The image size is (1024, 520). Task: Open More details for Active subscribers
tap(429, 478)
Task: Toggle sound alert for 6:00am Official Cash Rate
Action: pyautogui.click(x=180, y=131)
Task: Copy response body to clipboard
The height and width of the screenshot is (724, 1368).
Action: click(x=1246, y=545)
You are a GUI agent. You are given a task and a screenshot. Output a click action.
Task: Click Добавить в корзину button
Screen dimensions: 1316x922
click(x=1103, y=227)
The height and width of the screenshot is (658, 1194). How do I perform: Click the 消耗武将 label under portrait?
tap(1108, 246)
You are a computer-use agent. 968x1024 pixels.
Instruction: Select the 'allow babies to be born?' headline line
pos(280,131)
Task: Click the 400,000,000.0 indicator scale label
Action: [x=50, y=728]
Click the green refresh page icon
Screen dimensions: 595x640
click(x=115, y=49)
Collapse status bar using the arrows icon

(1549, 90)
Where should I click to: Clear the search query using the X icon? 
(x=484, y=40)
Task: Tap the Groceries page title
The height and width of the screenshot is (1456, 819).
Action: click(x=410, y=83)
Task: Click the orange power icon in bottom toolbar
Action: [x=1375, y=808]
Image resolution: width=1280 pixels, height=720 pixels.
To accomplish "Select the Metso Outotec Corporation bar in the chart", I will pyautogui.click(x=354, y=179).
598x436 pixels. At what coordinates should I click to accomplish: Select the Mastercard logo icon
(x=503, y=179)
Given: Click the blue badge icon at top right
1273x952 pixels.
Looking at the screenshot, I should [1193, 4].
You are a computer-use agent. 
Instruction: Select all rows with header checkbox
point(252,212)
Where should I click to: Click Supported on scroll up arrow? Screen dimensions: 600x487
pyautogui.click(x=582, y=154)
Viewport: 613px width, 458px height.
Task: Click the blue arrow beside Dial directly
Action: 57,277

» Try it
Above are the records; copy exactly the lines from the line with "Task: Copy response body to clipboard" through the line with "Task: Tap the Groceries page title", both included.

» Result of the task
Task: Copy response body to clipboard
The height and width of the screenshot is (724, 1368).
Action: click(x=1246, y=545)
You are a GUI agent. You are given a task and a screenshot. Output a click action.
Task: Click Добавить в корзину button
Screen dimensions: 1316x922
click(x=1103, y=227)
The height and width of the screenshot is (658, 1194). How do I perform: Click the 消耗武将 label under portrait?
tap(1108, 246)
You are a computer-use agent. 968x1024 pixels.
Instruction: Select the 'allow babies to be born?' headline line
pos(280,131)
Task: Click the 400,000,000.0 indicator scale label
Action: [x=50, y=728]
Click the green refresh page icon
Screen dimensions: 595x640
click(x=115, y=49)
Collapse status bar using the arrows icon

(1549, 90)
Where should I click to: Clear the search query using the X icon? 
(x=484, y=40)
Task: Tap the Groceries page title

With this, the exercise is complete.